После утверждения генплана Осташков, как и другие города России, стал застраиваться по «образцовым проектам». Впоследствии эти проекты не раз менялись. Строители нередко отступали от них, сообразно своему вкусу и средствам заказчиков, придерживаясь лишь требованиям «регулярности фасады» и размещения домов вдоль красной линии улицы. Дома неоднократно перестраивались. О первоначальном облике некоторых из них сейчас можно догадаться только по небольшим фрагментам, случайно уцелевшим под штукатуркой или на дворовых фасадах. По образцовым проектам в городе были выстроены сотни каменных и деревянных домов. Не все они дожили до наших дней, но те, которые сохранились, составляют неповторимое лицо города. Поэтому Осташков не только памятник градостроительного искусства. Это настоящий заповедник, источник для исследователей и всех тех, кто интересуется жилой архитектурой и бытом городов XVIII—XIX столетий. Сохранить это наследие — одна из благородных задач наших современников.

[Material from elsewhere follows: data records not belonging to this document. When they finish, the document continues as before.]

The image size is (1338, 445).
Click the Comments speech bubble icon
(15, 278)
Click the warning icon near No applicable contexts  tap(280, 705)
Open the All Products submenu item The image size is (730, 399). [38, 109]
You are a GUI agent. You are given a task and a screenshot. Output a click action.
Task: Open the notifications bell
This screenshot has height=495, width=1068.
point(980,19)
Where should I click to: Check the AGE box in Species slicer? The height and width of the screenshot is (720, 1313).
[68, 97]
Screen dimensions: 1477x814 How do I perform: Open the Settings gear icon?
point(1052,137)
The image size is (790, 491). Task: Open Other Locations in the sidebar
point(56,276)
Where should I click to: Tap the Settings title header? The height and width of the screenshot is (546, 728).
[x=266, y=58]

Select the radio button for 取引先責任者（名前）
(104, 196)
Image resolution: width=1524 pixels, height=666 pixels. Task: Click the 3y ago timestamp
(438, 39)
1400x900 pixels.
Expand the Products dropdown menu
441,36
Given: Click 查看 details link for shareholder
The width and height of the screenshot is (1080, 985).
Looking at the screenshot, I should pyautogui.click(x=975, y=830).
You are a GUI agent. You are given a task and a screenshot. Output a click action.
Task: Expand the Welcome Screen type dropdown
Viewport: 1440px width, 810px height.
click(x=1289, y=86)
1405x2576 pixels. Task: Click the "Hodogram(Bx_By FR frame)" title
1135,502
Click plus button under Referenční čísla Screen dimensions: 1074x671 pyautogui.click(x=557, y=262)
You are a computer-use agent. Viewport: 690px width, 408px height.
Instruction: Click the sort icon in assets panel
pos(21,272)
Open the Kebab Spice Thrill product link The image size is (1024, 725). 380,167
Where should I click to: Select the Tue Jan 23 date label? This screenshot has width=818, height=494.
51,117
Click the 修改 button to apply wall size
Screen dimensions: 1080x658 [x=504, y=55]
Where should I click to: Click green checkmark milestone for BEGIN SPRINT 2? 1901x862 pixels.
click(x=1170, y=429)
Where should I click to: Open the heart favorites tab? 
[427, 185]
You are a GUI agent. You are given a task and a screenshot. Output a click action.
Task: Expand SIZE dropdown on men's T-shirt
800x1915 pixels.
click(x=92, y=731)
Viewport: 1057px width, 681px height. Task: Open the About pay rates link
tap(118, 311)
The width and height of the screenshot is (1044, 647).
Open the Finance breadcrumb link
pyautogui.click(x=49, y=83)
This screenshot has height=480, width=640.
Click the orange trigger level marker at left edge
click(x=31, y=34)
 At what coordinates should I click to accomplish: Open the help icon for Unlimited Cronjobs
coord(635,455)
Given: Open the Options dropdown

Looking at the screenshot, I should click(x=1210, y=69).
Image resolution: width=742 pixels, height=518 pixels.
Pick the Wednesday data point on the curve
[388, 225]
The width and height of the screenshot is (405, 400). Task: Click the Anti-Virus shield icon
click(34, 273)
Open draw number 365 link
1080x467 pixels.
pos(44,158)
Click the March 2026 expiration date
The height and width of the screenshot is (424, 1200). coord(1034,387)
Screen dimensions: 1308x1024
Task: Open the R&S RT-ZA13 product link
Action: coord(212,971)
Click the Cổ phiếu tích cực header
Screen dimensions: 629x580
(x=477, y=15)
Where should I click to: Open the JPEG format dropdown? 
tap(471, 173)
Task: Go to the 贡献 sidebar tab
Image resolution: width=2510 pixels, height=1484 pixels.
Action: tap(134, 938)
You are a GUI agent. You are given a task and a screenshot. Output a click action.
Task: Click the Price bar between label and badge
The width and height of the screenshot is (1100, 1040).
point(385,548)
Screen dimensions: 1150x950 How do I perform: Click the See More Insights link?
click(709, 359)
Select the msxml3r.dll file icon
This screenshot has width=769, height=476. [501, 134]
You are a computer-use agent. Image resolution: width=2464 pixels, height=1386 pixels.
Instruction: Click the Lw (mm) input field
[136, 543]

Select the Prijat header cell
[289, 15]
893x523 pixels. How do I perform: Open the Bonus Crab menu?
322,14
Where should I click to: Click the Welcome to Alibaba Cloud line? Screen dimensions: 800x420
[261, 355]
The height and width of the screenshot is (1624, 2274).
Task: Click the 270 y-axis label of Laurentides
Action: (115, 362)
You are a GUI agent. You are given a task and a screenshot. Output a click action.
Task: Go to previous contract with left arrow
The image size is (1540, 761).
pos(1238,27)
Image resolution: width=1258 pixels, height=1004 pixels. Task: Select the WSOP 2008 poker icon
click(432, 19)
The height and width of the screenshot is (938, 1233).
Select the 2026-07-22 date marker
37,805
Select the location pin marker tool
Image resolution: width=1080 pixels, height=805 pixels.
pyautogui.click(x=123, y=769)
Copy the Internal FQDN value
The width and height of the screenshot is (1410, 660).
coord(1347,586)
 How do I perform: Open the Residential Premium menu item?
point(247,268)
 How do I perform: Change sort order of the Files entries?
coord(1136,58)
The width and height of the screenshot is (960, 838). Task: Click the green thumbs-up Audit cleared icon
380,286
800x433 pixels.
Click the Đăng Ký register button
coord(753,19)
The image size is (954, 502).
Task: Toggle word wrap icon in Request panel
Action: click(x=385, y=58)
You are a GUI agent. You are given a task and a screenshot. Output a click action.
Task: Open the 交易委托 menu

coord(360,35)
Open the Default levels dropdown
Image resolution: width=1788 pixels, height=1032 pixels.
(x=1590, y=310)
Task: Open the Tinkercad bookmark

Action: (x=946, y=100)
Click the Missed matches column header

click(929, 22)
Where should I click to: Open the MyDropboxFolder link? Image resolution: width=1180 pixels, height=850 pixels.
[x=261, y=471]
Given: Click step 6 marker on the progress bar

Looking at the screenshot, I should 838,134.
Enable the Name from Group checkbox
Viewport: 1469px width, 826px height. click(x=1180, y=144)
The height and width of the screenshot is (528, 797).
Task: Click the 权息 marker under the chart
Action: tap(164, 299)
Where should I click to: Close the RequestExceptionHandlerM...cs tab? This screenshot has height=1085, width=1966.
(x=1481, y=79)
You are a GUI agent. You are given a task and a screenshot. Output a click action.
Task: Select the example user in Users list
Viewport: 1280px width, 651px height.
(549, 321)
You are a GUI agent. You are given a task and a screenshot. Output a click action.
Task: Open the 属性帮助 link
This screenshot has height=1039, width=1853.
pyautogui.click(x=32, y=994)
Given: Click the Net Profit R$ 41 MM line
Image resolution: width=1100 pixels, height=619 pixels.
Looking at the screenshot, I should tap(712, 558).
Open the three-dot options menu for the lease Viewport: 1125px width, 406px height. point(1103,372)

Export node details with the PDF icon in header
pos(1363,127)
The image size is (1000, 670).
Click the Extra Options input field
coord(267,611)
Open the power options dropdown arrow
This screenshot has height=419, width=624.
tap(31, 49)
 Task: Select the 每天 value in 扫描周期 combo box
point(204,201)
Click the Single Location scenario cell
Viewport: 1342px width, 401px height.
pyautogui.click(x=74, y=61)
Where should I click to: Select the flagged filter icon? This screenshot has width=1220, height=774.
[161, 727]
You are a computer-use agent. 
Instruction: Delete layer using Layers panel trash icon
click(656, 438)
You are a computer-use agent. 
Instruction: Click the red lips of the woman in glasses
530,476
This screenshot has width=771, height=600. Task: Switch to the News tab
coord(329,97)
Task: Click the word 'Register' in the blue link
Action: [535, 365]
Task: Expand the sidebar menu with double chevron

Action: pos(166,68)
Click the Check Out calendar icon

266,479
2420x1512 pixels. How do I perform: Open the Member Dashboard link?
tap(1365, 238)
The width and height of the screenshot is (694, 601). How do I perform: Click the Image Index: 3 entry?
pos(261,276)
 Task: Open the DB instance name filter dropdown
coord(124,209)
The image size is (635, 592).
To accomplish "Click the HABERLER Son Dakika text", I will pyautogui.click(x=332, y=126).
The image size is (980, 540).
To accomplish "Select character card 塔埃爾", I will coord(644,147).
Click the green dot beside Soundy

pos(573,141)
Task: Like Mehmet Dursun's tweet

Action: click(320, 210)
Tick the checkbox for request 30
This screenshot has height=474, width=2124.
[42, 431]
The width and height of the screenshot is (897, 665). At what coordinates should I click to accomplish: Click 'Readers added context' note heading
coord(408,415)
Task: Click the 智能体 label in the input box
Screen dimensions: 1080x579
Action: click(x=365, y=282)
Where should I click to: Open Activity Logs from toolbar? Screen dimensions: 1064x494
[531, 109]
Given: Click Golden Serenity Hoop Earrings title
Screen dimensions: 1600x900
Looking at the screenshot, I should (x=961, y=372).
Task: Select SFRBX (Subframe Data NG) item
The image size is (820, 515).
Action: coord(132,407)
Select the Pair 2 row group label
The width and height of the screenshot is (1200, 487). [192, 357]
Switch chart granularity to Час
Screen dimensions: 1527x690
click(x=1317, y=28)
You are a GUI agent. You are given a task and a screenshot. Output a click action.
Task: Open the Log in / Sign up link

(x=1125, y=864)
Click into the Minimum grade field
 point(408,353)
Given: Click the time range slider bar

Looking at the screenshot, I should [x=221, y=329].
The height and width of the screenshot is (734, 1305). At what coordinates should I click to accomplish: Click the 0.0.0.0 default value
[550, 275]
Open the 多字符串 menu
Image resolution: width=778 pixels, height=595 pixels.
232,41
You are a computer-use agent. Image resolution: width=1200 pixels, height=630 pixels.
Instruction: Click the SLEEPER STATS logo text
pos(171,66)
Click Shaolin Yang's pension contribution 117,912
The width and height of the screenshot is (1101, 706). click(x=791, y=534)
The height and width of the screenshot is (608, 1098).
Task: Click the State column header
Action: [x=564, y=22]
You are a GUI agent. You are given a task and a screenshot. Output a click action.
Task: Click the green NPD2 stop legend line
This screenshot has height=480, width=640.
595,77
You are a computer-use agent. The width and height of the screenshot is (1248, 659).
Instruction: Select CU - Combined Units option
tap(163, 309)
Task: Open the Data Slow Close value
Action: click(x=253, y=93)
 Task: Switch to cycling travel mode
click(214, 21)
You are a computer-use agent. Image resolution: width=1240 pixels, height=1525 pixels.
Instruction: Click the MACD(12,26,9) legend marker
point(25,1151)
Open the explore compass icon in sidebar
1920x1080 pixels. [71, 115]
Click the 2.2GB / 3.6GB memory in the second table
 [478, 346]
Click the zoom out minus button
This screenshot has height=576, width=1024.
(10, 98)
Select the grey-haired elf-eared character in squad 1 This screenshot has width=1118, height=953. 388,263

Для описания жилых домов Осташкова потребуется большая работа, и нам придется здесь лишь ограничиться самой общей их характеристикой. Распространенный вариант жилых зданий в городе — это дома второй половины XVIII века со скругленными углами в один и два этажа. Они, как правило, занимают самое выгодное местоположение на перекрестках улиц. По чьим проектам их выстроили — сказать трудно, но, очевидно, прототипом для них послужили проекты П. Никитина и М. Казакова для Твери. Такие детали декорации фасадов, как гирлянды в филенках (дом № 46 на улице Володарского), обработка рустом ризалитов, встречаются именно там. Наряду с этим наличники окон значительно разнообразнее, нежели тверские, в них вкраплены знакомые мотивы торопецкой декорации. Для мастеров, строивших такой дом, торопецкие мотивы были более знакомы, и они свободно сочетали их с тверским вариантом «образцового фасада», наделяя большей скульптурностью и объемностью.

От этих домов отличаются здания с прямоугольной планировкой и с рамочными наличниками окон. Их ставили вдоль красной линии, реже — на перекрестке двух улиц, но в этом случае угол чуть-чуть скругляли. Декоративное убранство фасадов у них много проще, почти не требующее фигурного кирпича, что несколько удешевляло строительство и было рассчитано на исполнение менее опытными мастерами-каменщиками.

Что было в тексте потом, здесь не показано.